Depuis la mi-mars, le confinement imposé est une souffrance pour beaucoup. Si le déconfinement se précise au Luxembourg et en France, certaines personnes doivent encore se résoudre à vivre dans un petit appartement sans balcon, d’autres supportent tout simplement mal de ne pas pouvoir mettre le nez dehors autant qu’elles en ont l’habitude. Mais il est aussi possible de bien vivre cette période de confinement, tout en restant conscient, évidemment, de la dure réalité qui touche tant de personnes dans le monde depuis le début de la crise du coronavirus.
On a vu, cette semaine, que l’on pouvait par exemple en profiter afin de reprendre de bonnes habitudes alimentaires. “On se fait chaque jour un petit resto tout seul, à la maison, pour garder le moral” témoigne ainsi Marie-France, en réponse au sondage que nous avons lancé en début de semaine sur la page Facebook de RTL 5minutes.
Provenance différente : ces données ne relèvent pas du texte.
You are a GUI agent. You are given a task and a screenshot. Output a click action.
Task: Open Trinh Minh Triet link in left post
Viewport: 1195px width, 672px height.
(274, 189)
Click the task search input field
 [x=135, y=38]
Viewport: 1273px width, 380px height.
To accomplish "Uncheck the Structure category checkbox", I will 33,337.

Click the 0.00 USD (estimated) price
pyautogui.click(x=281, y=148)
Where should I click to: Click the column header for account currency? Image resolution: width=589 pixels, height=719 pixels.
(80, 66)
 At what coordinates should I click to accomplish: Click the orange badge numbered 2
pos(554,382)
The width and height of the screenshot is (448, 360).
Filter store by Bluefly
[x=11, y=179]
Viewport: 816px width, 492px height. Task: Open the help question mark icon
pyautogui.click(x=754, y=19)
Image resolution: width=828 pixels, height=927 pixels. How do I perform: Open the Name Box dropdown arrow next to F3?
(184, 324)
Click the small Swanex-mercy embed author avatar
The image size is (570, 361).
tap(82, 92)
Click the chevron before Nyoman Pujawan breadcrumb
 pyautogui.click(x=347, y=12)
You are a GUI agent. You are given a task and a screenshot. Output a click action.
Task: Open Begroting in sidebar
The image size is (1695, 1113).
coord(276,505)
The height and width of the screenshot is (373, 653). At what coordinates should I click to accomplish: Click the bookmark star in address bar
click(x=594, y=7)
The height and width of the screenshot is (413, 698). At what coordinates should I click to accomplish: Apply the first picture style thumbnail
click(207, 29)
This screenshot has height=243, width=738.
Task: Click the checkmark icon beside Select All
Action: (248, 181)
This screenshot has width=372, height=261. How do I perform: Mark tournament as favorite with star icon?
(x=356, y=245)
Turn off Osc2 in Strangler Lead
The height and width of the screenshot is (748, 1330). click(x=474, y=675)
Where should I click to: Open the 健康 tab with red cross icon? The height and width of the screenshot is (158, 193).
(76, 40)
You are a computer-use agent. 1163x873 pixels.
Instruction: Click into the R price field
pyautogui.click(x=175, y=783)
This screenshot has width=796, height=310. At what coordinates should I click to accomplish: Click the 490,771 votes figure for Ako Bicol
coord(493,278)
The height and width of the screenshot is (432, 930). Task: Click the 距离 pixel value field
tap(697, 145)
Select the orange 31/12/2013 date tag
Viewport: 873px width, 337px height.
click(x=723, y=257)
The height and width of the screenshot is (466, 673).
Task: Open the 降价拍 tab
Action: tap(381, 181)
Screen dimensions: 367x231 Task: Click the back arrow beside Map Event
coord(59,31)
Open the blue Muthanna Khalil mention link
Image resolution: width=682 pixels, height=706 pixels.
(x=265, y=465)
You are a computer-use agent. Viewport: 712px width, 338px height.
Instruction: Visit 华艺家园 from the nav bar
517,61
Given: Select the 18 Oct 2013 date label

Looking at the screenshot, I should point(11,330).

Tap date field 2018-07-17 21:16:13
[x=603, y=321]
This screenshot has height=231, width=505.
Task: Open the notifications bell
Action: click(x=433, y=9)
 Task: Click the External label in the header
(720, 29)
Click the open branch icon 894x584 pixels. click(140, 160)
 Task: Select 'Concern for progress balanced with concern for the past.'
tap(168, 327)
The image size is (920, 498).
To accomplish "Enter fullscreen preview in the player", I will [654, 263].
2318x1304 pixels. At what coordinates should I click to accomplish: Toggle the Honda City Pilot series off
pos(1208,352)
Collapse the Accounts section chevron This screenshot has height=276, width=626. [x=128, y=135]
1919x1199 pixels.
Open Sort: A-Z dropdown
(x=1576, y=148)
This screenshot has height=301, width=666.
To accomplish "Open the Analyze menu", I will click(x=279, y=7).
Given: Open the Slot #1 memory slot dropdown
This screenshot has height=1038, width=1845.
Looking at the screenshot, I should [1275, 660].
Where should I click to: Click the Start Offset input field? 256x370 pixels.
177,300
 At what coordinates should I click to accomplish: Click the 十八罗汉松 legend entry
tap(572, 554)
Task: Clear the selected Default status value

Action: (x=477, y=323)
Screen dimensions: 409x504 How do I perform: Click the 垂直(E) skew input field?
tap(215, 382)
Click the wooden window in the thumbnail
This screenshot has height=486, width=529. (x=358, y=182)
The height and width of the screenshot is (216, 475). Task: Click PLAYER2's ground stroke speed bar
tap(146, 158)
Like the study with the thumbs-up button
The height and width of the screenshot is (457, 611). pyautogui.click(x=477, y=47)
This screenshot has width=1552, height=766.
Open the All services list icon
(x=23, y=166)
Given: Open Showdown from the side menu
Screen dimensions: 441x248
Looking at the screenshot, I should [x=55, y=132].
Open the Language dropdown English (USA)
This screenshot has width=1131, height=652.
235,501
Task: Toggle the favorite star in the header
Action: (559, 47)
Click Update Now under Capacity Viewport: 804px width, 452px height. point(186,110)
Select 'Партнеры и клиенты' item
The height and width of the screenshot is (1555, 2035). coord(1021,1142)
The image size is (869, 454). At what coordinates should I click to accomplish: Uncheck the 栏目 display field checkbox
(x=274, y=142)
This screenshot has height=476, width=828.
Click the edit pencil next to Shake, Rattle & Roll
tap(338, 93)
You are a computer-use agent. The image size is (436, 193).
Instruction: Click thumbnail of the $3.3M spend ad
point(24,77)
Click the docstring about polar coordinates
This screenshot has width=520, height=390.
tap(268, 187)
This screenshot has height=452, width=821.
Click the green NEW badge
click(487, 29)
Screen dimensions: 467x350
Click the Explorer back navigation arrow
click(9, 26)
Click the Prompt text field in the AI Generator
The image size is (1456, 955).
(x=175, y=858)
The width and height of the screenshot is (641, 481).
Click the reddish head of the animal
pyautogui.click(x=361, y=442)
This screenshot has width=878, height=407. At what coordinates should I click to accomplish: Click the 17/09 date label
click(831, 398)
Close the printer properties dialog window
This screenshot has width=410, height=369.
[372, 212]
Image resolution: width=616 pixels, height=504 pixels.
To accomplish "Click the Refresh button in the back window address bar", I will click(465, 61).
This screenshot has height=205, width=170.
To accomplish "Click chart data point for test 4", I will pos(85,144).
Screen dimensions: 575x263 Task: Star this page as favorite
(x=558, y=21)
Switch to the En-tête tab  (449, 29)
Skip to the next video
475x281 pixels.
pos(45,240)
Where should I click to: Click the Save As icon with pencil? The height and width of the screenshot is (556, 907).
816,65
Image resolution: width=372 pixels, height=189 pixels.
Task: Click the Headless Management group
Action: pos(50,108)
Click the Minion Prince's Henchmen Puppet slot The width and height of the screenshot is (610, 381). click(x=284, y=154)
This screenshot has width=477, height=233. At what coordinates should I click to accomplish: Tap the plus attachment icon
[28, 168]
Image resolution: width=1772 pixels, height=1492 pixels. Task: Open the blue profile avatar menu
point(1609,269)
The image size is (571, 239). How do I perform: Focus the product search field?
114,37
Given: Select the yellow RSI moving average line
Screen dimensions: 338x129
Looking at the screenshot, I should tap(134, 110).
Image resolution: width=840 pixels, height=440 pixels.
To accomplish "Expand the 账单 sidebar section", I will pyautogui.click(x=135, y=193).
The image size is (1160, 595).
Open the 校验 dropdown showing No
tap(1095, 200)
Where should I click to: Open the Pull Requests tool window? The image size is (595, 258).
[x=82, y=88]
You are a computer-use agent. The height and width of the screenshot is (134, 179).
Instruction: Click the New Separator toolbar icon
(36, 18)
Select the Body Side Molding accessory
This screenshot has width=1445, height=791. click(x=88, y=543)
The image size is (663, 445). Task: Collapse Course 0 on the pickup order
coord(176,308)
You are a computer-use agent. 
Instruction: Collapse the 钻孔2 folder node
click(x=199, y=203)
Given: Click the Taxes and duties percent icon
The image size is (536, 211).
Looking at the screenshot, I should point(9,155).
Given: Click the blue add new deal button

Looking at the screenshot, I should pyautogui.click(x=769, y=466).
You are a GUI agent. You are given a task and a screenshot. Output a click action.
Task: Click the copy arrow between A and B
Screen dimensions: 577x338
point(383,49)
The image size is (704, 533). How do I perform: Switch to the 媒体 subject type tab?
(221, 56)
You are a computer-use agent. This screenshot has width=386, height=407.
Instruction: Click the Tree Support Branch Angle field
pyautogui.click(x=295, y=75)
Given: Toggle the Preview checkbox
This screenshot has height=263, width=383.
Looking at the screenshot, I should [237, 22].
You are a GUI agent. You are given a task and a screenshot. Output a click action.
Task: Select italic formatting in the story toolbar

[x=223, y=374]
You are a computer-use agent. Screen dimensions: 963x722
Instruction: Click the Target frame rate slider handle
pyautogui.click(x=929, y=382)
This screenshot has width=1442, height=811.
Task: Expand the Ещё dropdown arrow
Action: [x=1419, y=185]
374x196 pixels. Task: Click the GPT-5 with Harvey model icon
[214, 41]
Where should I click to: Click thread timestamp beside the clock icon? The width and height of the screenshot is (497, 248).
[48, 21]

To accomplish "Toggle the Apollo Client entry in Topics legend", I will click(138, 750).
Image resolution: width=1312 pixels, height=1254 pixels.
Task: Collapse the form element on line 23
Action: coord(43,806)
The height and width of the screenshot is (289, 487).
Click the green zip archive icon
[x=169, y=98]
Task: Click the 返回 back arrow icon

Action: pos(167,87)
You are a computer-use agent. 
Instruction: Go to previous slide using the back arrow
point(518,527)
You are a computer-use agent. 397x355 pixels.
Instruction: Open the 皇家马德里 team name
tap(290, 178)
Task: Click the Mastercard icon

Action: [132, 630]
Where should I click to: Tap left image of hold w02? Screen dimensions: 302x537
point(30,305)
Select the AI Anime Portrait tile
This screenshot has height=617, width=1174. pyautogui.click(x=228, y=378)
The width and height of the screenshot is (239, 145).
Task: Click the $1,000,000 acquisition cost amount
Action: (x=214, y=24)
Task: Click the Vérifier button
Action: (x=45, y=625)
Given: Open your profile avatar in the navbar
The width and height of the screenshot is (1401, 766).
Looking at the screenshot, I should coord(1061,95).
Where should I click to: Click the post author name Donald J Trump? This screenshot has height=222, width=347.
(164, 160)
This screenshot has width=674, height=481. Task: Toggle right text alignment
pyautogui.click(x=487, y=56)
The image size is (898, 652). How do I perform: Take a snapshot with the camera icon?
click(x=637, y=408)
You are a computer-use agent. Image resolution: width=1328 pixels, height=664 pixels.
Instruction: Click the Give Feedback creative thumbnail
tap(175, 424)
Pour Doumé, qui précise ne sortir que pour aller travailler, “profiter des enfants en bas-âge, c’est formidable.” Une autre lectrice, luxembourgeoise, explique passer son temps à faire son arbre généalogique. “Heureusement qu’il y a internet car je dois chercher mes ancêtres dans les AD (archives départementales, ndlr) de la Moselle et à Paris, dans plusieurs arrondissements” précise t-elle.
Pour Christophe, le fait de ne plus perdre de temps dans les bouchons sur les autoroutes du pays, contribue à vivre “très bien” cette période de confinement, même s’il précise avoir été touché par le covid-19 avec sa compagne.
Si beaucoup en profite pour regarder des films et des séries en streaming, ou jouer à des jeux vidéo comme Victor, Kathy, au contraire, nous explique qu’elle “pensait devenir accroc à la télé” mais qu’en réalité, elle en profite surtout pour faire des balades quotidiennes de sept kilomètres. Au Luxembourg, certaines mesures de confinement sont moins strictes qu’en France, où une sortie pour “activité physique” n’est autorisée que dans la limite d'1h quotidienne et dans un rayon maximal d'1 km. En Île-de-France, elle a même été interdite entre 10 heures et 19 heures ces derniers jours.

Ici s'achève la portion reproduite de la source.